After the abdication of Diocletian and Maximian in 305 and a series of civil wars between rival claimants to imperial power, during the years 306–313, the Tetrarchy was abandoned. Constantine the Great undertook a major reform of the bureaucracy, not by changing the structure but by rationalising the competencies of the several ministries during the years 325–330, after he defeated Licinius, emperor in the East, at the end of 324. The so-called Edict of Milan of 313, actually a fragment of a letter from Licinius to the governors of the eastern provinces, granted freedom of worship to everyone, including Christians, and ordered the restoration of confiscated church properties upon petition to the newly created vicars of dioceses. He funded the building of several churches and allowed clergy to act as arbitrators in civil suits (a measure that did not outlast him but which was restored in part much later). He transformed the town of Byzantium into his new residence, which, however, was not officially anything more than an imperial residence like Milan or Trier or Nicomedia until given a city prefect in May 359 by Constantius II; Constantinople.[46]

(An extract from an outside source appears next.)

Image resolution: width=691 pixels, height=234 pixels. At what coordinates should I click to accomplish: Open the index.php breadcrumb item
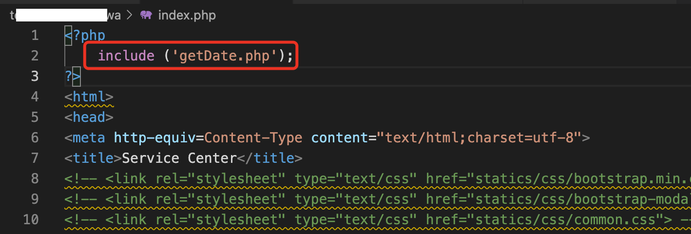click(187, 15)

Christianity in the form of the Nicene Creed became the official religion of the empire in 380, via the Edict of Thessalonica issued in the name of three emperors – Gratian, Valentinian II, and Theodosius I – with Theodosius clearly the driving force behind it. He was the last emperor of a unified empire: after his death in 395, his sons, Arcadius and Honorius divided the empire into a western and an eastern part. The seat of government in the Western Roman Empire was transferred to Ravenna in 408, but from 450 the emperors mostly resided in the capital city, Rome.[47]

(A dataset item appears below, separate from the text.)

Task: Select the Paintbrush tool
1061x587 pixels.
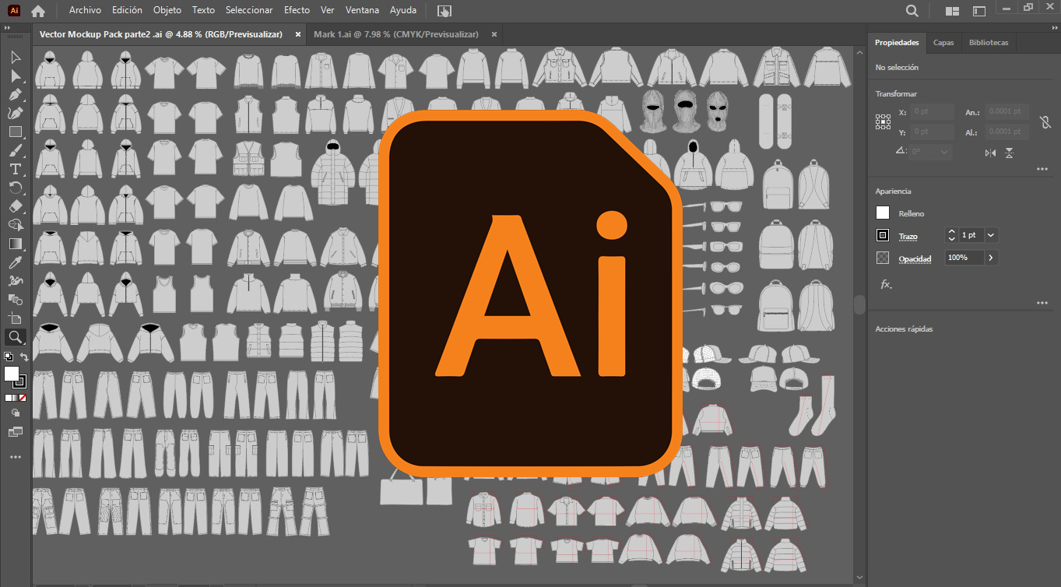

The Visigoths sacking Rome in 410, by Joseph-Noël Sylvestre (1890), the first time in c. 800 years that Rome had fallen to a foreign enemy

Rome, which had lost its central role in the administration of the empire, was sacked in 410 by the Visigoths led by Alaric I,[48] but very little physical damage was done, most of which was repaired. What could not be so easily replaced were portable items such as artwork in precious metals and items for domestic use (loot). The popes embellished the city with large basilicas, such as Santa Maria Maggiore (with the collaboration of the emperors). The population of the city had fallen from 800,000 to 450–500,000 by the time the city was sacked in 455 by Genseric, king of the Vandals.[49] The weak emperors of the fifth century could not stop the decay, leading to the deposition of Romulus Augustus on 22 August 476, which marked the end of the Western Roman Empire and, for many historians, the beginning of the Middle Ages.[46]

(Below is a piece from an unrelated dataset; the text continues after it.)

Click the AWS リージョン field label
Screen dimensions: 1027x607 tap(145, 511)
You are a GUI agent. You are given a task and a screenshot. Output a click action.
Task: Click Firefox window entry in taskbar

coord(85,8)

The decline of the city’s population was caused by the loss of grain shipments from North Africa, from 440 onward, and the unwillingness of the senatorial class to maintain donations to support a population that was too large for the resources available. Even so, strenuous efforts were made to maintain the monumental centre, the palatine, and the largest baths, which continued to function until the Gothic siege of 537. The large baths of Constantine on the Quirinale were even repaired in 443, and the extent of the damage exaggerated and dramatised.[50]

However, the city gave an appearance overall of shabbiness and decay because of the large abandoned areas due to population decline. The population declined to 500,000 by 452 and 100,000 by 500 AD (perhaps larger, though no certain figure can be known). After the Gothic siege of 537, the population dropped to 30,000 but had risen to 90,000 by the papacy of Gregory the Great.[51] The population decline coincided with the general collapse of urban life in the West in the fifth and sixth centuries, with few exceptions. Subsidized state grain distributions to the poorer members of society continued right through the sixth century and probably prevented the population from falling further.[52] The figure of 450,000–500,000 is based on the amount of pork, 3,629,000 lbs. distributed to poorer Romans during five winter months at the rate of five Roman lbs per person per month, enough for 145,000 persons or 1/4 or 1/3 of the total population.[53] Grain distribution to 80,000 ticket holders at the same time suggests 400,000 (Augustus set the number at 200,000 or one-fifth of the population).

Middle Ages

Further information: Fall of the Western Roman Empire

The Vandals sacking Rome in 455, by Karl Briullov (1830s)

After the fall of the Western Roman Empire in 476 AD, Rome was first under the control of Odoacer and then became part of the Ostrogothic Kingdom before returning to East Roman control after the Gothic War, which devastated the city in 546 and 550. Its population declined from more than a million in 210 AD to 500,000 in 273[54] to 35,000 after the Gothic War (535–554),[55] reducing the sprawling city to groups of inhabited buildings interspersed among large areas of ruins, vegetation, vineyards and market gardens.[56] It is generally thought the population of the city until 300 AD was 1 million (estimates range from 2 million to 750,000) declining to 750–800,000 in 400 AD, 450–500,000 in 450 AD and down to 80–100,000 in 500 AD (though it may have been twice this).[57]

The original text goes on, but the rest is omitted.